[Source records]:
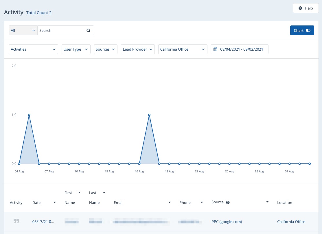This screenshot has height=234, width=322.
Task: Sort by Date column arrow
Action: 55,202
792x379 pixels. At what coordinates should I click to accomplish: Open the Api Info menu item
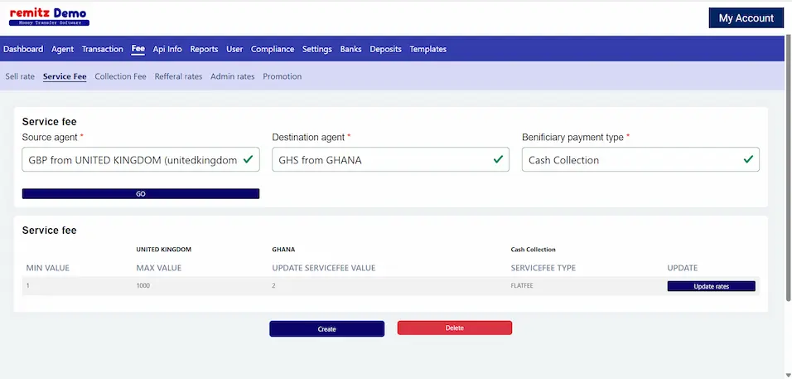click(167, 49)
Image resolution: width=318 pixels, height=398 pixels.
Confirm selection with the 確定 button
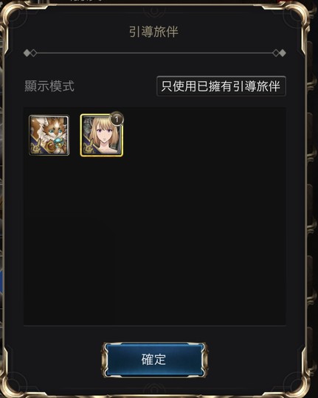pos(154,360)
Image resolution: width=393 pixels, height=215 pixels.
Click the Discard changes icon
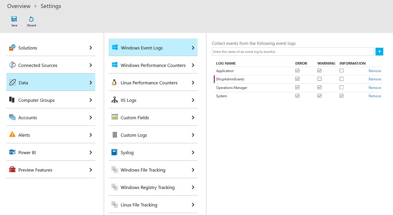coord(31,19)
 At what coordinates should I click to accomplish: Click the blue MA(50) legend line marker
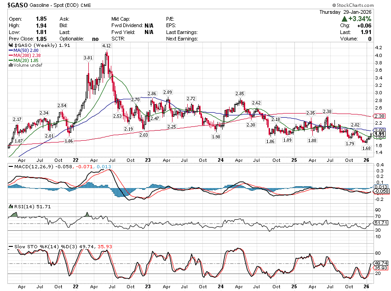[x=11, y=51]

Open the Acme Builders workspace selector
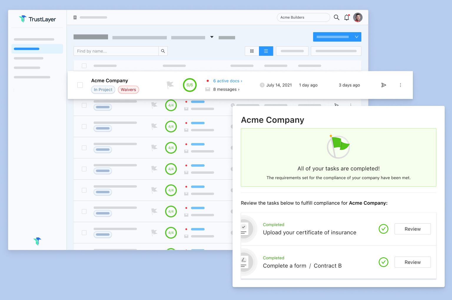pos(303,17)
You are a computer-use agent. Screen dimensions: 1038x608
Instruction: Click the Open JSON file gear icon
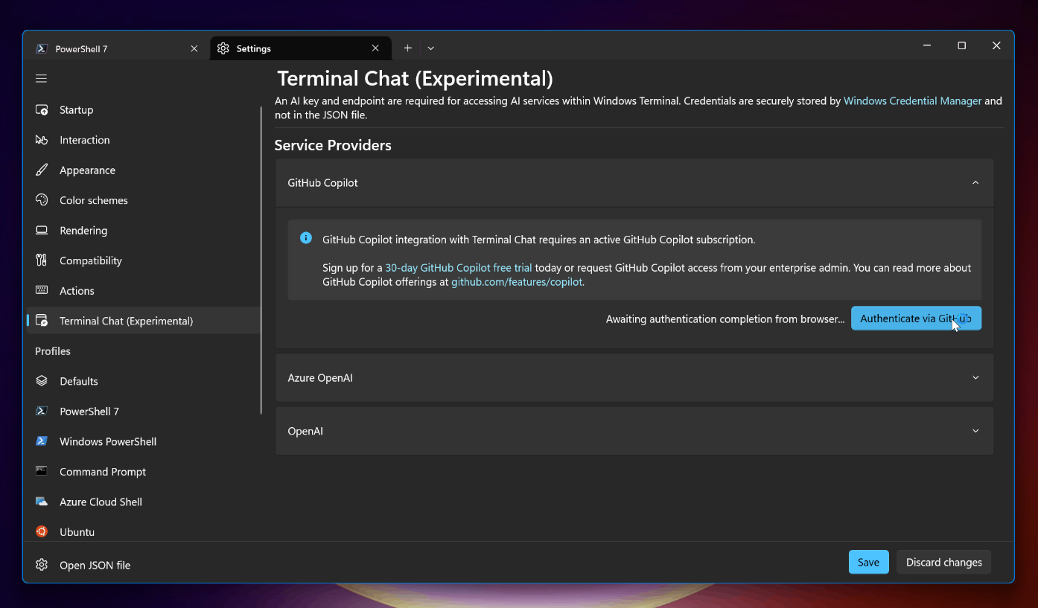[x=42, y=565]
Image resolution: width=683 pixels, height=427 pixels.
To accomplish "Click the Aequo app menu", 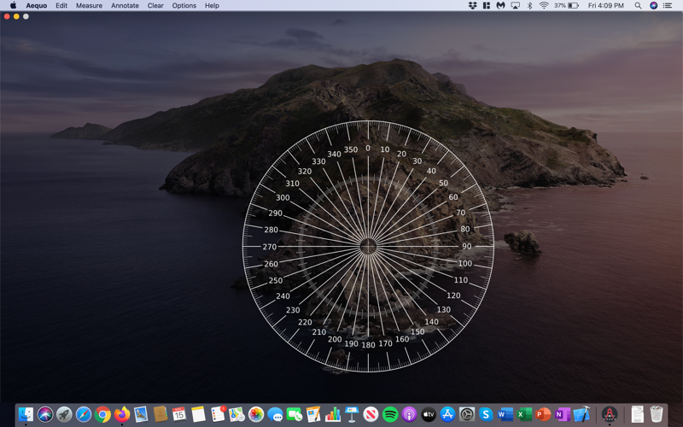I will point(37,5).
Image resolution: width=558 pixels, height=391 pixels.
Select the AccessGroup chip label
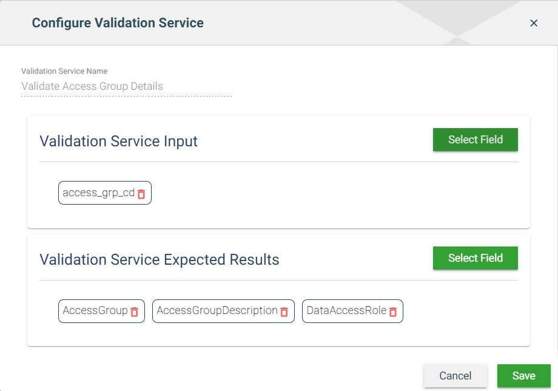click(95, 311)
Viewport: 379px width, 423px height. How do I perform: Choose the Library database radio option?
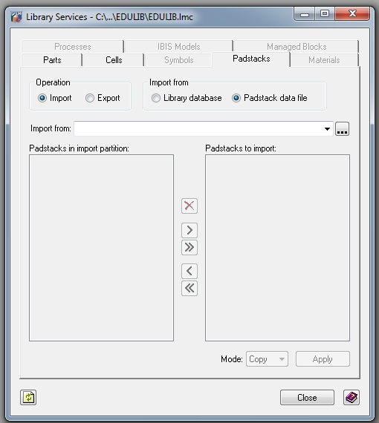[x=155, y=98]
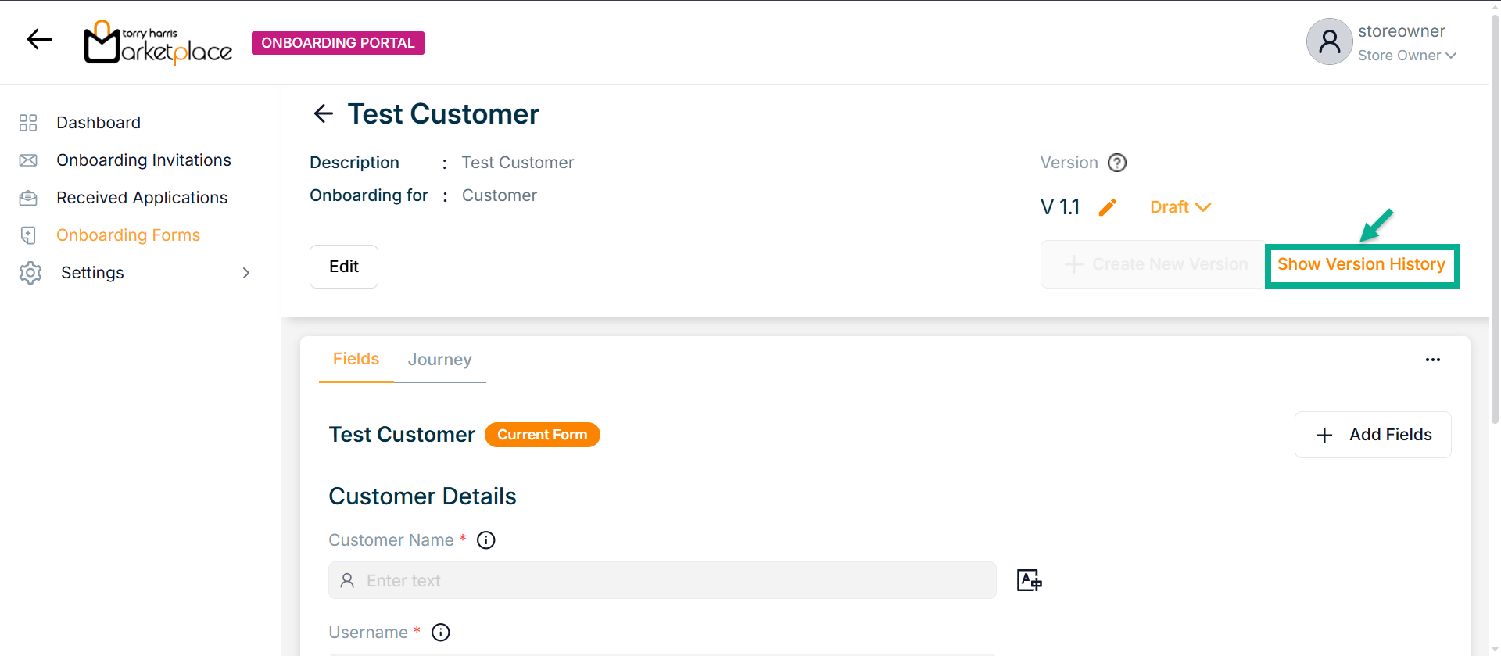Screen dimensions: 1501x656
Task: Expand the Settings submenu chevron
Action: click(246, 273)
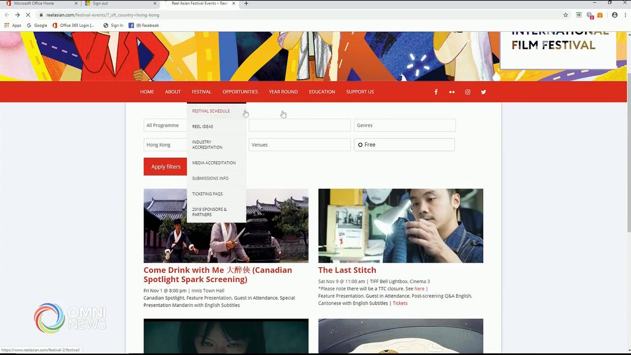Stop page loading with X button
This screenshot has width=631, height=355.
pyautogui.click(x=28, y=15)
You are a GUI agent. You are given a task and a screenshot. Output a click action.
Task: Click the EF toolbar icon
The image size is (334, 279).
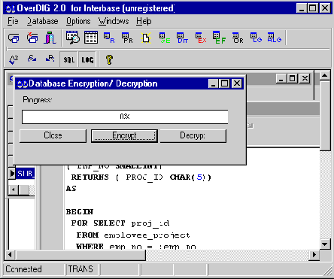coord(219,38)
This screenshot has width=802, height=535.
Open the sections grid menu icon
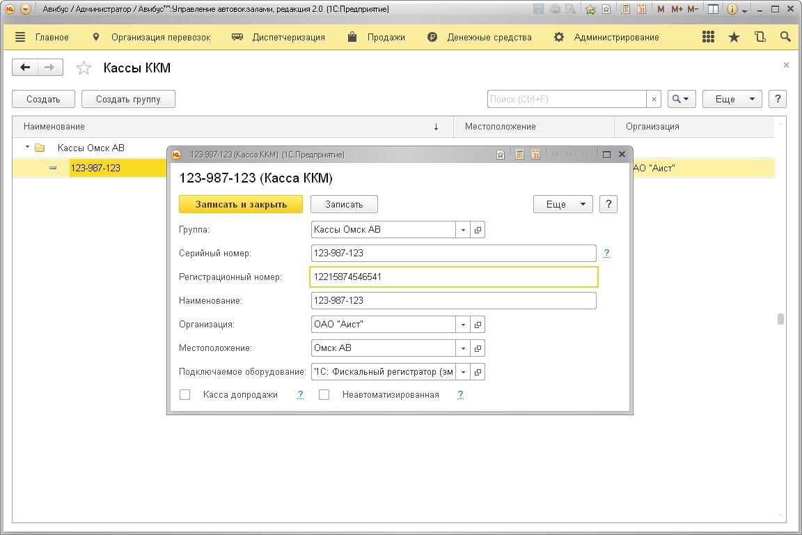point(709,38)
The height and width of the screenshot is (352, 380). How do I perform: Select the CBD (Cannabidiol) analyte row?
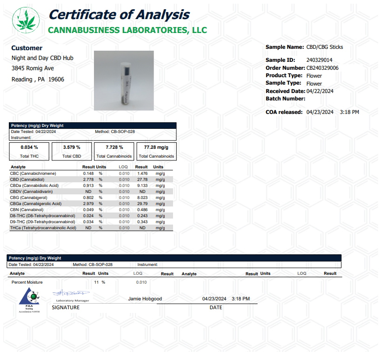pos(91,179)
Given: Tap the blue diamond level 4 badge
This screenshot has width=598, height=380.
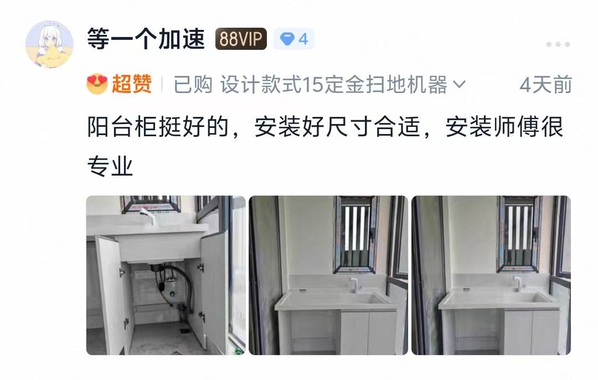Looking at the screenshot, I should click(x=293, y=39).
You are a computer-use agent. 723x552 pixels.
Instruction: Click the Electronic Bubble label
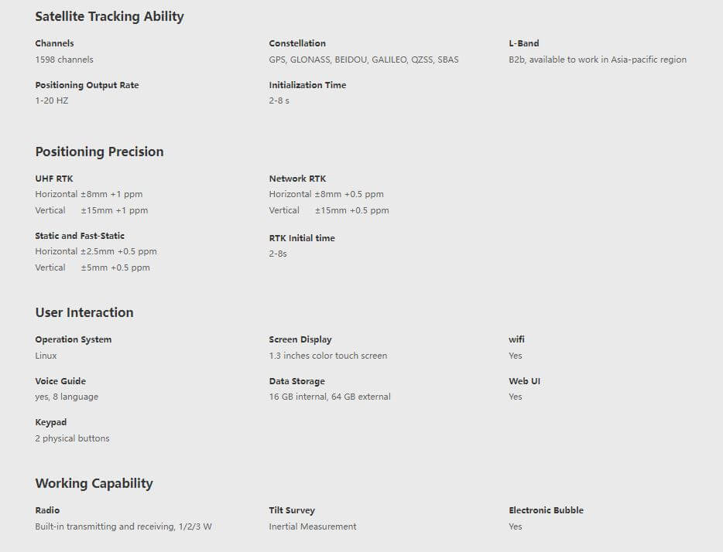point(546,510)
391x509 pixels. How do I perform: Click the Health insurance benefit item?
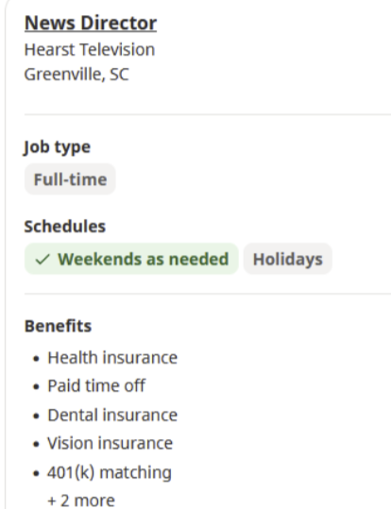(x=112, y=357)
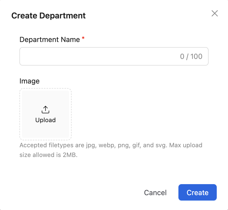This screenshot has height=210, width=228.
Task: Cancel department creation
Action: click(x=155, y=193)
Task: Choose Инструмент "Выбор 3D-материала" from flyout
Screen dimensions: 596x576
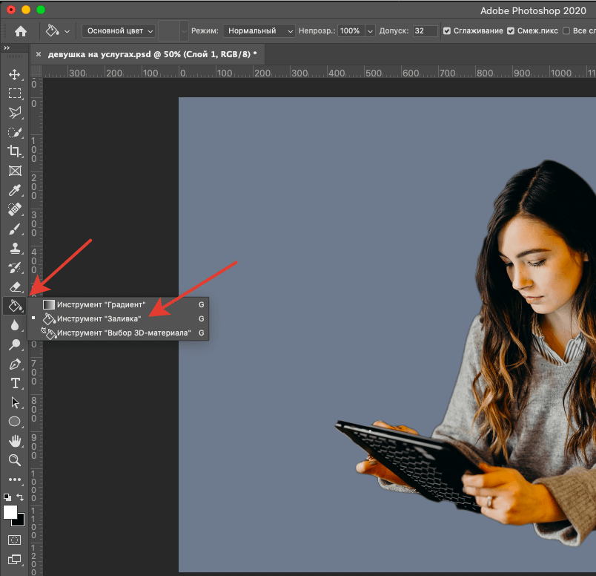Action: 123,333
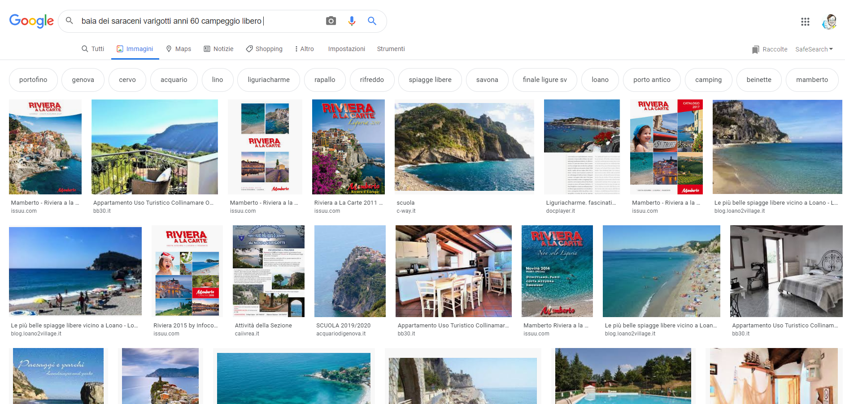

[What you are asked to do]: Work through the records line by line and tally those holding "resolution". Reply with the number alone.

[Your response]: 4